◆ Texto de estudio

◇ ◇ ◇ ◇

El sentido común dice que siempre que pasó algo similar, hubo pérdidas y hubo perdedores. Y no solamente los que arriesgaron con instrumentos financieros especulativos. También los accionistas de empresas que ven derrumbar de un día para el otro el valor de sus activos. Sin hablar de los que tienen hipotecas que no pueden cancelar.

En el mejor estilo bíblico viene un gran jubileo. Una condonación forzada de las deudas, al menos en forma parcial. Para tener una idea: se estima que la deuda individual de los ciudadanos de Estados Unidos es igual a 141% del ingreso disponible del país. La deuda de algunos bancos representa hasta 100 veces su capital. Y algo parecido ocurre en toda Europa. Para Roubini, la pérdida total que al final tendrán los bancos será de US$ 1,8 billones (millones de millones).

Entonces, preguntan algunos, si el problema es un exceso de deuda, ¿la receta para salir del marasmo es aumentar mucho más la deuda? Todos los Gobiernos creen que la respuesta es por la afirmativa.

A fin de este año, el déficit de Estados Unidos puede ser de 10% del PBI. Un dato que no parece inquietar es que la Reserva Federal tenga en su balance pasivos que de US$ 900.000 millones hace pocos meses, pasaron hoy a US$ 2 billones (millones de millones).

El verdadero valor del dólar

Es claro que, en teoría, esta enorme emisión haría descender el valor del dólar frente a otras divisas. Pero lo cierto es que la divisa estadounidense sigue siendo santuario donde los inversionistas buscan seguridad, y ese deterioro no se percibe. Entre otras cosas porque ninguna otra moneda (como el euro) quiere tomar la posta.

Si en el futuro cercano se llegara a la conclusión de que mayor deuda no es la solución, mejor no imaginar lo que pasaría con los países que tienen enormes sumas de dólares en sus reservas, como todas las del Sudeste asiático.

Lo que da un buen argumento a los que sostienen (cierto que son pocos) que hay que transitar el camino opuesto. Es decir, avanzar en el camino de reducir la deuda.

¿Y cómo se logra esto? Una idea es estatizar los bancos –siempre se dice por un tiempo, pero con el actual estado del pensamiento en la materia podría resultar por décadas, o definitivo– con lo que los accionistas perderán su capital, y reconocer el crédito de los que tienen títulos a cobrar, pero con una quita importante. Como si fuera el procedimiento que entre nosotros llamamos concurso preventivo de acreedores. Se suele citar la crisis bancaria en Suecia, a principios de la década pasada, como el mejor antecedente.

El segundo paso que se sugiere es reformular todas las hipotecas existentes dando mayor plazo de vencimiento y con menores intereses. Hay 2,3 millones de viviendas que enfrentan la posibilidad de remate si no se mejora la situación en Estados Unidos.

◇ ◇ ◇ ◇

◆ Material proporcionado

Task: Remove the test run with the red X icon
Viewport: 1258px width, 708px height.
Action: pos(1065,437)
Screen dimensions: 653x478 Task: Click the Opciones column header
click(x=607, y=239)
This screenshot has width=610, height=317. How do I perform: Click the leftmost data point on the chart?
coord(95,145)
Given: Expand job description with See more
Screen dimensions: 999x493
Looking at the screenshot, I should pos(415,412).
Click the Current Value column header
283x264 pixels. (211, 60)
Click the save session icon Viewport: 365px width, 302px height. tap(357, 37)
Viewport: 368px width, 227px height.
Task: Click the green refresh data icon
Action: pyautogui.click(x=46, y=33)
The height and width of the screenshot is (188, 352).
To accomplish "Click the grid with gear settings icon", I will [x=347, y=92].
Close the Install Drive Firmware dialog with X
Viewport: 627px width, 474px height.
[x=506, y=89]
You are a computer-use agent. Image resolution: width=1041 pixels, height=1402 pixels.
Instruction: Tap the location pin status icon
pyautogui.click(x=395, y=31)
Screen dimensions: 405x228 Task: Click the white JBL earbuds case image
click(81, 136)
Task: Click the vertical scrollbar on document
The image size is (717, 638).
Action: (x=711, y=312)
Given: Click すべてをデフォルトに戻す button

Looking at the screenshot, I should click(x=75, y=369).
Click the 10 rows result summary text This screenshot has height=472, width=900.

◇ ◇ ◇ ◇

◆ Acción requerida
Reproduce del texto sobre la crisis de deuda todo lo que va desde "Es claro que, en" hasta "del Sudeste asiático.", sin cambiar nada.

◆ Resultado
Es claro que, en teoría, esta enorme emisión haría descender el valor del dólar frente a otras divisas. Pero lo cierto es que la divisa estadounidense sigue siendo santuario donde los inversionistas buscan seguridad, y ese deterioro no se percibe. Entre otras cosas porque ninguna otra moneda (como el euro) quiere tomar la posta.

Si en el futuro cercano se llegara a la conclusión de que mayor deuda no es la solución, mejor no imaginar lo que pasaría con los países que tienen enormes sumas de dólares en sus reservas, como todas las del Sudeste asiático.